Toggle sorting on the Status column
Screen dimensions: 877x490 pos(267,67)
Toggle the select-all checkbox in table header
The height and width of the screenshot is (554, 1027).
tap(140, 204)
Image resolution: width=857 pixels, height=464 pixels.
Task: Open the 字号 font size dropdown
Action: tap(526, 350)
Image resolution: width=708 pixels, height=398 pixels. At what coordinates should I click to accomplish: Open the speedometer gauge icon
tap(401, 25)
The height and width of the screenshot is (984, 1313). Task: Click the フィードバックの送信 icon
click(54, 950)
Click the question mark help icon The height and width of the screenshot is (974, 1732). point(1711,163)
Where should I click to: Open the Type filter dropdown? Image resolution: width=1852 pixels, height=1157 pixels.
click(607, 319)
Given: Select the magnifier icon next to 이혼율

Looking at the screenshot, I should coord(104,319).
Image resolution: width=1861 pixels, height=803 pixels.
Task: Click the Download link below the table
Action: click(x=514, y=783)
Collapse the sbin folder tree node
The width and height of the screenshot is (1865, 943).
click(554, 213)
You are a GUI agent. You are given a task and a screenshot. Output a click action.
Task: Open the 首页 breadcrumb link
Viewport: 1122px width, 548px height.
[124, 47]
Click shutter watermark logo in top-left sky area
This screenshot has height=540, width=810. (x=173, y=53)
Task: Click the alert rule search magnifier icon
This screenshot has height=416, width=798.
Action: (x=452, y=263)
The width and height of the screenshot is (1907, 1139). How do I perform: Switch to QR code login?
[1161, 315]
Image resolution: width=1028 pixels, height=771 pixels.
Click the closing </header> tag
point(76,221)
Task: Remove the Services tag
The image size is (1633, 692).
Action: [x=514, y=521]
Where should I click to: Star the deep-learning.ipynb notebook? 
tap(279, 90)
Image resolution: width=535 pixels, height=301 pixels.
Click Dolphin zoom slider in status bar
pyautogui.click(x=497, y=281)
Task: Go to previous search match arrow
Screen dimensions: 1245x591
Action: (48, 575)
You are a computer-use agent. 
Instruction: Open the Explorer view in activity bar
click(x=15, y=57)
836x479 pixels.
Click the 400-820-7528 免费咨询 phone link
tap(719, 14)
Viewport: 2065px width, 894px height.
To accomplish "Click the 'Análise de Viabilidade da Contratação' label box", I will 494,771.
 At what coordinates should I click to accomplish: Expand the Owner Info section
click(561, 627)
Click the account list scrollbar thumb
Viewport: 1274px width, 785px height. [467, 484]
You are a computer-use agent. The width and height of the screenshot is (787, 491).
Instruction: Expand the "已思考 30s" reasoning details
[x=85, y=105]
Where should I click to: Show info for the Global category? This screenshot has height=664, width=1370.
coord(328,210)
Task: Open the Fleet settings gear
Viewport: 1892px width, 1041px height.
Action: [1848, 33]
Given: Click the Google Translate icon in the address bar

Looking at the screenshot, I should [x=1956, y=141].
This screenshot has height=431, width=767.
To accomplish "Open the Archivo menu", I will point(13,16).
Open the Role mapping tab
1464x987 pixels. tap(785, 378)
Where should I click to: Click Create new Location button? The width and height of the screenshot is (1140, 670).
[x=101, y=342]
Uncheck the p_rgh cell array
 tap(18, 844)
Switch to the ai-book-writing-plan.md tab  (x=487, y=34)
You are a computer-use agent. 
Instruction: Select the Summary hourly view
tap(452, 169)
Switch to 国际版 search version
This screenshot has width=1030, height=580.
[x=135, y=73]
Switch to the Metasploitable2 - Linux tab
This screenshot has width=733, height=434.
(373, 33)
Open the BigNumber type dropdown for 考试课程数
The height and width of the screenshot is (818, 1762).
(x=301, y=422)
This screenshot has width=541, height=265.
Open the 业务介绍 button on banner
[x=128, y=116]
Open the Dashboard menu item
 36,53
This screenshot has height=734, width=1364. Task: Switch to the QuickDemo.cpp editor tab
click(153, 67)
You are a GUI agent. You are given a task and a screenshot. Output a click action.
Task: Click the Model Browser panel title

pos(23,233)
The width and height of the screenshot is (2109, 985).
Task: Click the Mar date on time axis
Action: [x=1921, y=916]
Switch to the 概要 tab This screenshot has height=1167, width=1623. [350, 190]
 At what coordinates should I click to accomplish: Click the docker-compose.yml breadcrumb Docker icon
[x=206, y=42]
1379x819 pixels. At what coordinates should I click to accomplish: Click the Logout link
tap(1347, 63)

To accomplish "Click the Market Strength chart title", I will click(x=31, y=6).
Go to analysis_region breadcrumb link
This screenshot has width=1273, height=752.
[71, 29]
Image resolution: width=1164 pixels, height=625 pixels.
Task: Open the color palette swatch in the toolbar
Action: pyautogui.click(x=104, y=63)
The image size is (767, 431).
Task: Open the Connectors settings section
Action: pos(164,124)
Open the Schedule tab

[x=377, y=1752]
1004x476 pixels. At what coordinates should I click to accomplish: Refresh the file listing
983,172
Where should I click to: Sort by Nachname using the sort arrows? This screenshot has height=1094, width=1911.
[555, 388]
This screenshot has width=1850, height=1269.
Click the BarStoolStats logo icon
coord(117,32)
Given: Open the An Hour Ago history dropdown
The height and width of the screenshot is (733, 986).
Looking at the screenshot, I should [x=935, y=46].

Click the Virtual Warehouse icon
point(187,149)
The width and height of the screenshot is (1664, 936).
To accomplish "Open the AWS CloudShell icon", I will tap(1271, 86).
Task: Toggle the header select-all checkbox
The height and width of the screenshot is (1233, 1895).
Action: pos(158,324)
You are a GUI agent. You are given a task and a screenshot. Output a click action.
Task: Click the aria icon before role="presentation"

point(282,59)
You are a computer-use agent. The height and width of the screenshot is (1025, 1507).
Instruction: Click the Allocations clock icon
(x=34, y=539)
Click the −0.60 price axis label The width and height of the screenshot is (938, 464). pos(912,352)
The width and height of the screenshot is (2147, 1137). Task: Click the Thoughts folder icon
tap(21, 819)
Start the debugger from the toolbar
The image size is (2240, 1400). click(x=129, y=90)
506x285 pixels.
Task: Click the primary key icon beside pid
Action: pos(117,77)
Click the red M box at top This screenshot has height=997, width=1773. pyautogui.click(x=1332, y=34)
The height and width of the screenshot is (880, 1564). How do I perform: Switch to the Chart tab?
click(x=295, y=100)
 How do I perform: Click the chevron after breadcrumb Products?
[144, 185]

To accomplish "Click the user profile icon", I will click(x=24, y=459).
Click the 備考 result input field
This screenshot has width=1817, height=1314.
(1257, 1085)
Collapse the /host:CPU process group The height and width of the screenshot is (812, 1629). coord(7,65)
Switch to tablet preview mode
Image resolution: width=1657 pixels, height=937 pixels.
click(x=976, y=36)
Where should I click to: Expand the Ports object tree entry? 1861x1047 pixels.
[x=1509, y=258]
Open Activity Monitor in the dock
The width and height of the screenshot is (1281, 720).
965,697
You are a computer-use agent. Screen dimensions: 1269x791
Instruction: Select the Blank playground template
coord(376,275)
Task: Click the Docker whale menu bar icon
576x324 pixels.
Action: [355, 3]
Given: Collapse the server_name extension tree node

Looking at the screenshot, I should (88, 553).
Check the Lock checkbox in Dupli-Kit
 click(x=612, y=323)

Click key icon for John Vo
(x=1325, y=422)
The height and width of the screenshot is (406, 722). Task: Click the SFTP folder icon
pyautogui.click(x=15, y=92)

· · · ·

• Goal of the exercise: Reproduce the listing in full. Keep it exactly as written.

• Solution:
Toggle sorting on the Status column
Screen dimensions: 877x490 pos(267,67)
Toggle the select-all checkbox in table header
The height and width of the screenshot is (554, 1027).
tap(140, 204)
Image resolution: width=857 pixels, height=464 pixels.
Task: Open the 字号 font size dropdown
Action: tap(526, 350)
Image resolution: width=708 pixels, height=398 pixels. At what coordinates should I click to accomplish: Open the speedometer gauge icon
tap(401, 25)
The height and width of the screenshot is (984, 1313). Task: Click the フィードバックの送信 icon
click(54, 950)
Click the question mark help icon The height and width of the screenshot is (974, 1732). point(1711,163)
Where should I click to: Open the Type filter dropdown? Image resolution: width=1852 pixels, height=1157 pixels.
click(607, 319)
Given: Select the magnifier icon next to 이혼율

Looking at the screenshot, I should coord(104,319).
Image resolution: width=1861 pixels, height=803 pixels.
Task: Click the Download link below the table
Action: click(x=514, y=783)
Collapse the sbin folder tree node
The width and height of the screenshot is (1865, 943).
click(554, 213)
You are a GUI agent. You are given a task and a screenshot. Output a click action.
Task: Open the 首页 breadcrumb link
Viewport: 1122px width, 548px height.
[124, 47]
Click shutter watermark logo in top-left sky area
This screenshot has height=540, width=810. (x=173, y=53)
Task: Click the alert rule search magnifier icon
This screenshot has height=416, width=798.
Action: (x=452, y=263)
The width and height of the screenshot is (1907, 1139). How do I perform: Switch to QR code login?
[1161, 315]
Image resolution: width=1028 pixels, height=771 pixels.
Click the closing </header> tag
point(76,221)
Task: Remove the Services tag
The image size is (1633, 692).
Action: [x=514, y=521]
Where should I click to: Star the deep-learning.ipynb notebook? 
tap(279, 90)
Image resolution: width=535 pixels, height=301 pixels.
Click Dolphin zoom slider in status bar
pyautogui.click(x=497, y=281)
Task: Go to previous search match arrow
Screen dimensions: 1245x591
Action: (48, 575)
You are a computer-use agent. 
Instruction: Open the Explorer view in activity bar
click(x=15, y=57)
836x479 pixels.
Click the 400-820-7528 免费咨询 phone link
tap(719, 14)
Viewport: 2065px width, 894px height.
To accomplish "Click the 'Análise de Viabilidade da Contratação' label box", I will 494,771.
 At what coordinates should I click to accomplish: Expand the Owner Info section
click(561, 627)
Click the account list scrollbar thumb
Viewport: 1274px width, 785px height. [467, 484]
You are a computer-use agent. The width and height of the screenshot is (787, 491).
Instruction: Expand the "已思考 30s" reasoning details
[x=85, y=105]
Where should I click to: Show info for the Global category? This screenshot has height=664, width=1370.
coord(328,210)
Task: Open the Fleet settings gear
Viewport: 1892px width, 1041px height.
Action: [1848, 33]
Given: Click the Google Translate icon in the address bar

Looking at the screenshot, I should [x=1956, y=141].
This screenshot has height=431, width=767.
To accomplish "Open the Archivo menu", I will point(13,16).
Open the Role mapping tab
1464x987 pixels. tap(785, 378)
Where should I click to: Click Create new Location button? The width and height of the screenshot is (1140, 670).
[x=101, y=342]
Uncheck the p_rgh cell array
 tap(18, 844)
Switch to the ai-book-writing-plan.md tab  (x=487, y=34)
You are a computer-use agent. 
Instruction: Select the Summary hourly view
tap(452, 169)
Switch to 国际版 search version
This screenshot has width=1030, height=580.
[x=135, y=73]
Switch to the Metasploitable2 - Linux tab
This screenshot has width=733, height=434.
(373, 33)
Open the BigNumber type dropdown for 考试课程数
The height and width of the screenshot is (818, 1762).
(x=301, y=422)
This screenshot has width=541, height=265.
Open the 业务介绍 button on banner
[x=128, y=116]
Open the Dashboard menu item
 36,53
This screenshot has height=734, width=1364. Task: Switch to the QuickDemo.cpp editor tab
click(153, 67)
You are a GUI agent. You are given a task and a screenshot. Output a click action.
Task: Click the Model Browser panel title

pos(23,233)
The width and height of the screenshot is (2109, 985).
Task: Click the Mar date on time axis
Action: [x=1921, y=916]
Switch to the 概要 tab This screenshot has height=1167, width=1623. [350, 190]
 At what coordinates should I click to accomplish: Click the docker-compose.yml breadcrumb Docker icon
[x=206, y=42]
1379x819 pixels. At what coordinates should I click to accomplish: Click the Logout link
tap(1347, 63)

To accomplish "Click the Market Strength chart title", I will click(x=31, y=6).
Go to analysis_region breadcrumb link
This screenshot has width=1273, height=752.
[71, 29]
Image resolution: width=1164 pixels, height=625 pixels.
Task: Open the color palette swatch in the toolbar
Action: pyautogui.click(x=104, y=63)
The image size is (767, 431).
Task: Open the Connectors settings section
Action: pos(164,124)
Open the Schedule tab

[x=377, y=1752]
1004x476 pixels. At what coordinates should I click to accomplish: Refresh the file listing
983,172
Where should I click to: Sort by Nachname using the sort arrows? This screenshot has height=1094, width=1911.
[555, 388]
This screenshot has width=1850, height=1269.
Click the BarStoolStats logo icon
coord(117,32)
Given: Open the An Hour Ago history dropdown
The height and width of the screenshot is (733, 986).
Looking at the screenshot, I should [x=935, y=46].

Click the Virtual Warehouse icon
point(187,149)
The width and height of the screenshot is (1664, 936).
To accomplish "Open the AWS CloudShell icon", I will tap(1271, 86).
Task: Toggle the header select-all checkbox
The height and width of the screenshot is (1233, 1895).
Action: pos(158,324)
You are a GUI agent. You are given a task and a screenshot. Output a click action.
Task: Click the aria icon before role="presentation"

point(282,59)
You are a computer-use agent. The height and width of the screenshot is (1025, 1507).
Instruction: Click the Allocations clock icon
(x=34, y=539)
Click the −0.60 price axis label The width and height of the screenshot is (938, 464). pos(912,352)
The width and height of the screenshot is (2147, 1137). Task: Click the Thoughts folder icon
tap(21, 819)
Start the debugger from the toolbar
The image size is (2240, 1400). click(x=129, y=90)
506x285 pixels.
Task: Click the primary key icon beside pid
Action: pos(117,77)
Click the red M box at top This screenshot has height=997, width=1773. pyautogui.click(x=1332, y=34)
The height and width of the screenshot is (880, 1564). How do I perform: Switch to the Chart tab?
click(x=295, y=100)
 How do I perform: Click the chevron after breadcrumb Products?
[144, 185]

To accomplish "Click the user profile icon", I will click(x=24, y=459).
Click the 備考 result input field
This screenshot has width=1817, height=1314.
(1257, 1085)
Collapse the /host:CPU process group The height and width of the screenshot is (812, 1629). coord(7,65)
Switch to tablet preview mode
Image resolution: width=1657 pixels, height=937 pixels.
click(x=976, y=36)
Where should I click to: Expand the Ports object tree entry? 1861x1047 pixels.
[x=1509, y=258]
Open Activity Monitor in the dock
The width and height of the screenshot is (1281, 720).
965,697
You are a computer-use agent. Screen dimensions: 1269x791
Instruction: Select the Blank playground template
coord(376,275)
Task: Click the Docker whale menu bar icon
576x324 pixels.
Action: [355, 3]
Given: Collapse the server_name extension tree node

Looking at the screenshot, I should (88, 553).
Check the Lock checkbox in Dupli-Kit
 click(x=612, y=323)

Click key icon for John Vo
(x=1325, y=422)
The height and width of the screenshot is (406, 722). Task: Click the SFTP folder icon
pyautogui.click(x=15, y=92)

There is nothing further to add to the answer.